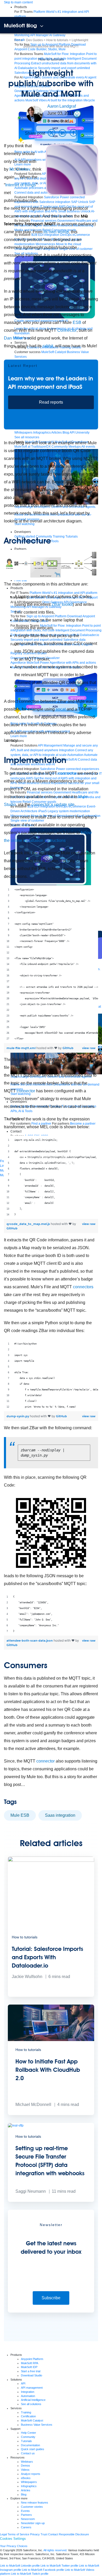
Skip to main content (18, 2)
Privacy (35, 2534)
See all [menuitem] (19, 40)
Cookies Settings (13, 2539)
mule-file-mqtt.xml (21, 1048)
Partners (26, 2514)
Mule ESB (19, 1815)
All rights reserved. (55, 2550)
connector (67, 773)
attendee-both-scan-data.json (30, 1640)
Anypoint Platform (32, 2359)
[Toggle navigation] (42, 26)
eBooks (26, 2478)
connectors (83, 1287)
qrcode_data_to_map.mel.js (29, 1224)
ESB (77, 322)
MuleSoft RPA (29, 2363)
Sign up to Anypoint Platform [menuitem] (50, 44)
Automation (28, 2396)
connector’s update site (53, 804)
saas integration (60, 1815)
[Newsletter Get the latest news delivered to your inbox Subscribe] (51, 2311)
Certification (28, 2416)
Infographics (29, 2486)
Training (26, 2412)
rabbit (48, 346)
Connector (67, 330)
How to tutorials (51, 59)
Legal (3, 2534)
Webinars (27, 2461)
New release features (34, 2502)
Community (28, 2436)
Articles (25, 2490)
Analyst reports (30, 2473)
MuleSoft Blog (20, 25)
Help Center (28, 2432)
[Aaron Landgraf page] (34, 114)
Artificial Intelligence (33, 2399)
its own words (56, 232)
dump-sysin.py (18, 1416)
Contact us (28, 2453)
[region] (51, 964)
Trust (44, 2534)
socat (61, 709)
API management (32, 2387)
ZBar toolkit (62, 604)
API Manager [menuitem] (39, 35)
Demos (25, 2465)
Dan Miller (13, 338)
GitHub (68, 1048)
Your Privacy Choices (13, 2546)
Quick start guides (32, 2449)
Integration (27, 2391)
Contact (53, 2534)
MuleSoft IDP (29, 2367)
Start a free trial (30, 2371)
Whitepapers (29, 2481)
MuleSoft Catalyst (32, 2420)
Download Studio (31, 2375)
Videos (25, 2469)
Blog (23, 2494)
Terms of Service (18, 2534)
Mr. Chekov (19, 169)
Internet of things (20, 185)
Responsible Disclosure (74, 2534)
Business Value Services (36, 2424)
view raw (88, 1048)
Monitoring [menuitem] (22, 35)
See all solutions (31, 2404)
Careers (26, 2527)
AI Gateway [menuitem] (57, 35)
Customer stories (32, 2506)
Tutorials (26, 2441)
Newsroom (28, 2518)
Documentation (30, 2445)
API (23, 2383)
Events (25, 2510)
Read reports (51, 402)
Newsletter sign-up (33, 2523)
-----
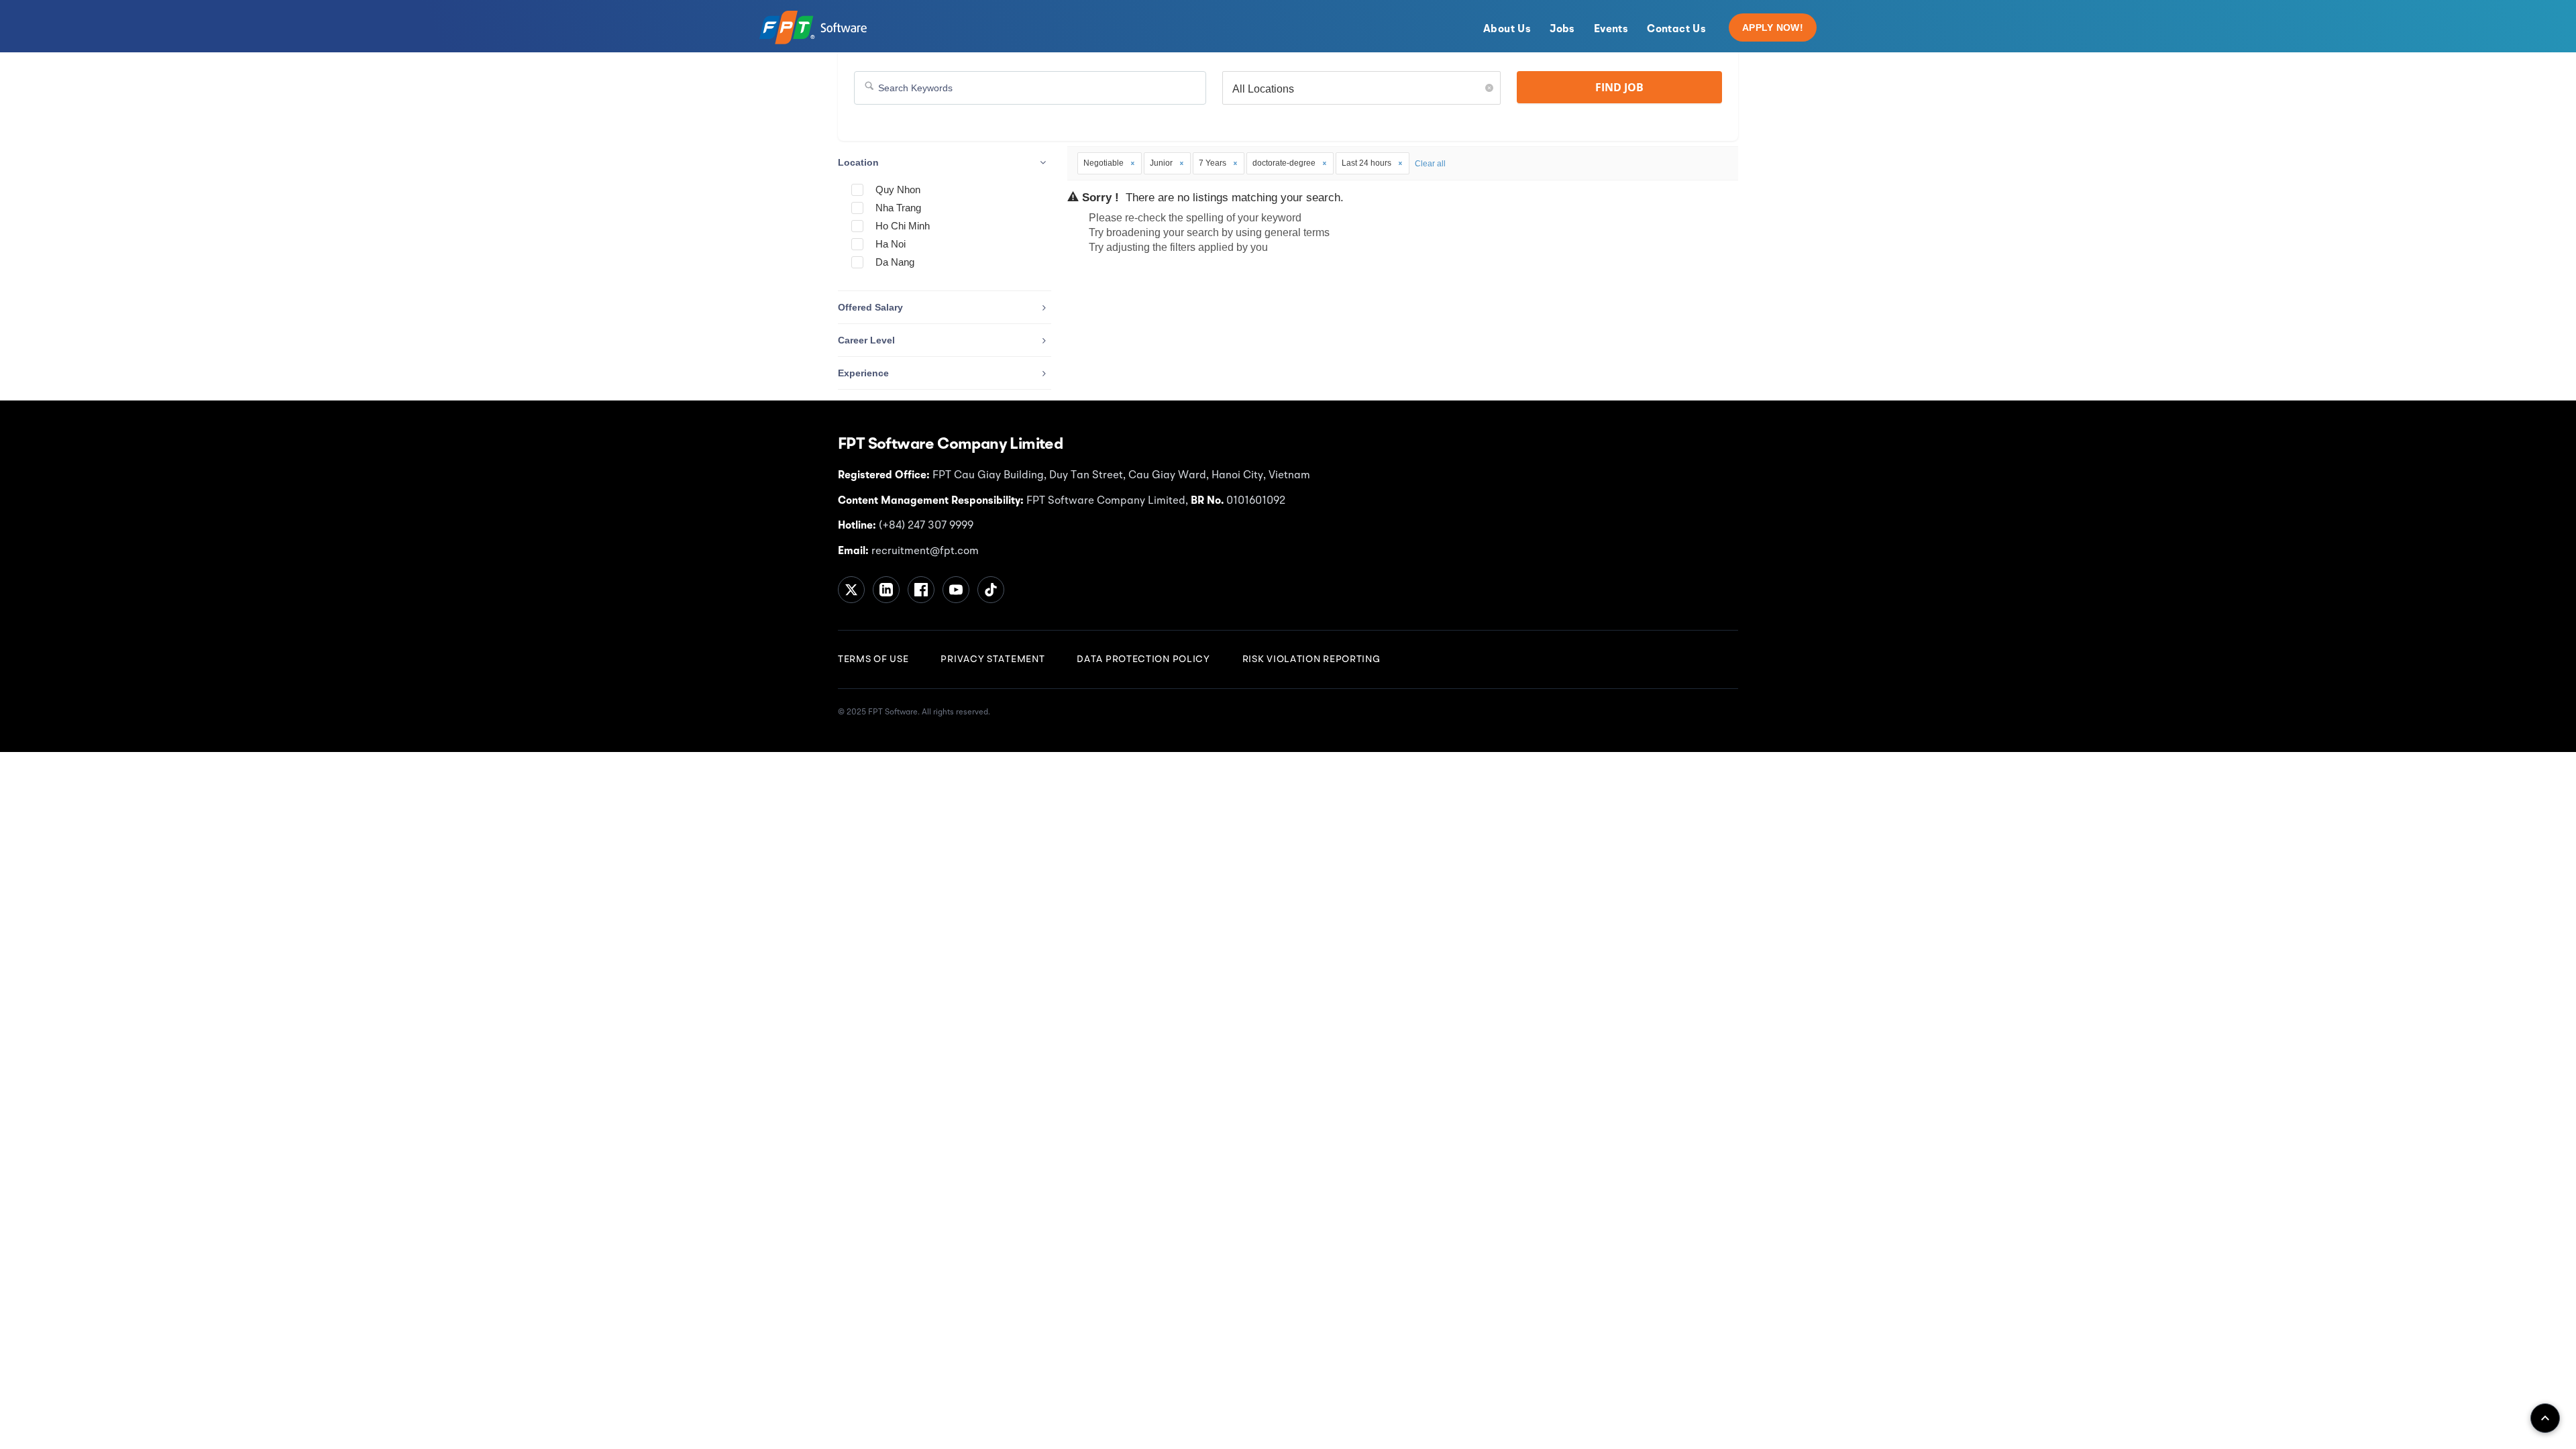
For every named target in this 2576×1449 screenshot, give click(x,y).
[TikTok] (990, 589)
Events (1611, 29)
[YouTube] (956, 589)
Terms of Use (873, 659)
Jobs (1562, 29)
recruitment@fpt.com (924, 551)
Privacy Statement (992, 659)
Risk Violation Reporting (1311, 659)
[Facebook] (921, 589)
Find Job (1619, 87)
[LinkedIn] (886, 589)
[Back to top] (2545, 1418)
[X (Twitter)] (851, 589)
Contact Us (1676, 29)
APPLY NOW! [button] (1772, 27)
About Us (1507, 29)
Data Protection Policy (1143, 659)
-----
▶ Assignment
Reply with one number: the count of lines in the entries that include the word "Anypoint".

▶ Solution for this exercise
2